** Data follows **
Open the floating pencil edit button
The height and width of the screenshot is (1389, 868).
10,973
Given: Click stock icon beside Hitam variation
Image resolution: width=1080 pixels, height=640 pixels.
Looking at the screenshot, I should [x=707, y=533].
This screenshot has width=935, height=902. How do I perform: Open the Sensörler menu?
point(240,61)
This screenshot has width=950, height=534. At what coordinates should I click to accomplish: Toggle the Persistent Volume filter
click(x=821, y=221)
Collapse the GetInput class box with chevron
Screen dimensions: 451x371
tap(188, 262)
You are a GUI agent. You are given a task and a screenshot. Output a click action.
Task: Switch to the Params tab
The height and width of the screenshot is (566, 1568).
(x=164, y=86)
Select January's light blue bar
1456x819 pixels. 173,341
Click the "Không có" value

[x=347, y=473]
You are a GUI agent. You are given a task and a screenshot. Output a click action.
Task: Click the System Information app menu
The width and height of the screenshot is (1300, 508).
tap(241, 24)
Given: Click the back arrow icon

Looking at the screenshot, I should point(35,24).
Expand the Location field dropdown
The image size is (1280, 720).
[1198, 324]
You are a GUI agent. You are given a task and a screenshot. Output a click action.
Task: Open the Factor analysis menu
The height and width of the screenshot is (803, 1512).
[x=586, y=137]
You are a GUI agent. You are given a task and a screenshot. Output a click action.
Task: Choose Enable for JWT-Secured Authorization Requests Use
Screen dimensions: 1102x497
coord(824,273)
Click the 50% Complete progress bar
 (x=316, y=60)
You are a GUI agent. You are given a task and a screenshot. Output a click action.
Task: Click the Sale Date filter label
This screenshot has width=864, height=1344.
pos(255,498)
** End of Data **
**Problem requirements:** Print every entry exactly.

**Solution below:**
Open the floating pencil edit button
The height and width of the screenshot is (1389, 868).
10,973
Given: Click stock icon beside Hitam variation
Image resolution: width=1080 pixels, height=640 pixels.
Looking at the screenshot, I should [x=707, y=533].
This screenshot has width=935, height=902. How do I perform: Open the Sensörler menu?
point(240,61)
This screenshot has width=950, height=534. At what coordinates should I click to accomplish: Toggle the Persistent Volume filter
click(x=821, y=221)
Collapse the GetInput class box with chevron
Screen dimensions: 451x371
tap(188, 262)
You are a GUI agent. You are given a task and a screenshot. Output a click action.
Task: Switch to the Params tab
The height and width of the screenshot is (566, 1568).
(x=164, y=86)
Select January's light blue bar
1456x819 pixels. 173,341
Click the "Không có" value

[x=347, y=473]
You are a GUI agent. You are given a task and a screenshot. Output a click action.
Task: Click the System Information app menu
The width and height of the screenshot is (1300, 508).
tap(241, 24)
Given: Click the back arrow icon

Looking at the screenshot, I should point(35,24).
Expand the Location field dropdown
The image size is (1280, 720).
[1198, 324]
You are a GUI agent. You are given a task and a screenshot. Output a click action.
Task: Open the Factor analysis menu
The height and width of the screenshot is (803, 1512).
[x=586, y=137]
You are a GUI agent. You are given a task and a screenshot. Output a click action.
Task: Choose Enable for JWT-Secured Authorization Requests Use
Screen dimensions: 1102x497
coord(824,273)
Click the 50% Complete progress bar
 (x=316, y=60)
You are a GUI agent. You are given a task and a screenshot. Output a click action.
Task: Click the Sale Date filter label
This screenshot has width=864, height=1344.
pos(255,498)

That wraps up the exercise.